Council chiefs have welcomed a reduction in the number of days patients who are ready to be discharged are left in hospital beds due to a lack of suitable care at home.
The NHS performance statistics published today show that in November 2017 patients spent a total of 155,100 extra days in hospital beds waiting to be discharged, compared to 193,200 in November 2016.
This equates to an average of 5,169 beds occupied each day in November 2017 by a patient subject to a delayed transfer of care — a decrease of 1,271 beds.
‘Today’s figures show that councils have continued to reduce the number of delayed days,’ said Cllr Izzi Seccombe, chairman of the Local Government Association’s (LGA) Community Wellbeing Board, in response to the new figures.
‘This continued improvement is testament to the ongoing hard work by councils to get people out of hospital and living in their own homes and communities with the support they need in the right place and at the right time.’
Cllr Seccombe went on to emphasise that delayed transfers were a symptom of the underlying pressures across the whole health and care system and not their cause.
‘Tackling these underlying causes must be the priority,’ she continued.
‘This year’s winter health crisis and the way councils are successfully using extra social care funding from the Government this year to reduce delays should incentivise government to now fully fund our social care system.
‘It is clear that there cannot be a sustainable NHS without a sustainable social care system.

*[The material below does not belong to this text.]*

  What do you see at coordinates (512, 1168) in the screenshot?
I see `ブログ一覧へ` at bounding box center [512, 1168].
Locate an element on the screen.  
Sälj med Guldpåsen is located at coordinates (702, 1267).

‘Social care needs to be put on an equal footing with the NHS and government needs to use the upcoming final Local Government Finance Settlement to address immediate pressures and the £2.3bn funding gap facing social care by 2020.’
In their response to the NHS performance figures, the older people’s charity Independent Age also stressed the importance of a holistic approach to health and social care.

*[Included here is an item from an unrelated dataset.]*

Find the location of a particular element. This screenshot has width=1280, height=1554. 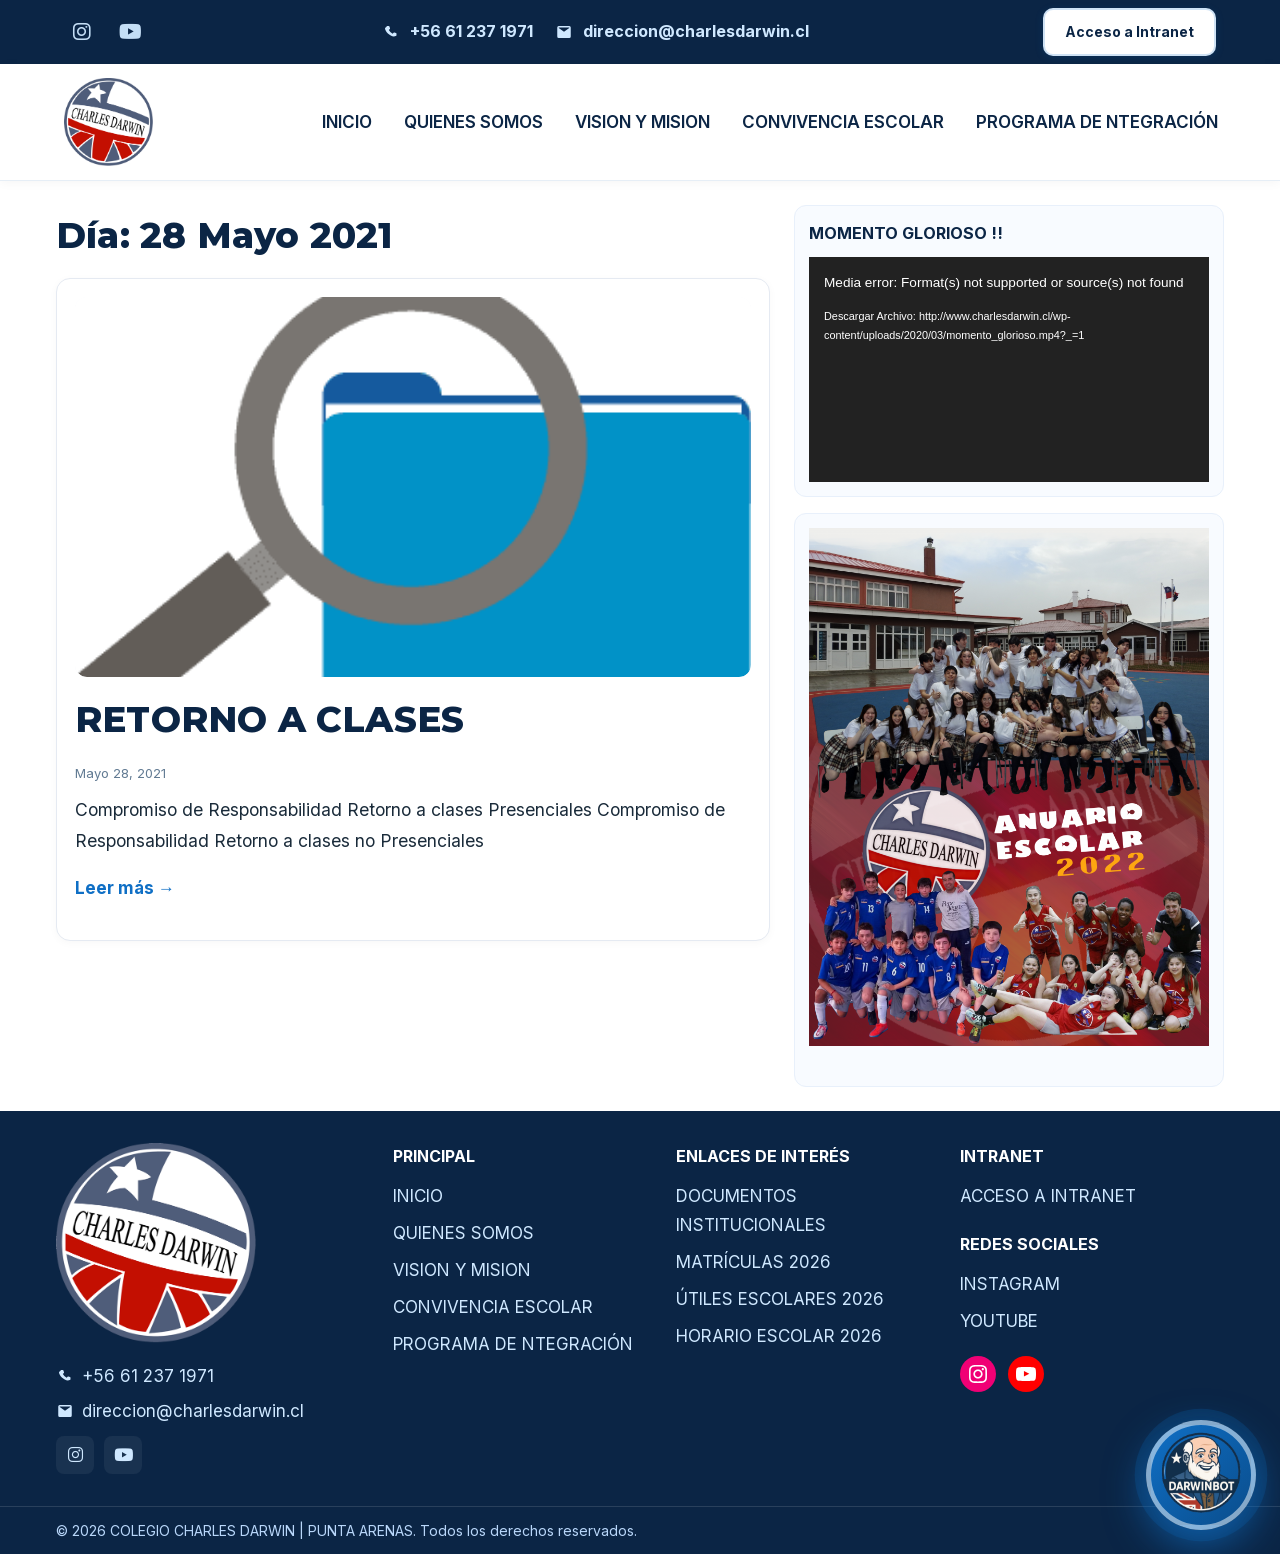

VISION Y MISION is located at coordinates (642, 122).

‘On the face of it, it is good news that fewer people are being stuck in hospital waiting for a care package to be put in place before they can go home,’ said the charity’s chief executive Janet Morrison.
‘However, the increases in A&E attendance, emergency admissions and NHS 111 calls are a stark reminder of how important it is to make sure people are only discharged from hospital when they have the right support and care in place, so they don’t find themselves back in hospital days or weeks later.
‘With so many people being discharged into a care home, it’s also essential that there are places in high-quality care homes available, so people don’t find themselves simply moved from a hospital bed, to a bed in a care home rated inadequate by CQC and then back into the over-stretched NHS.’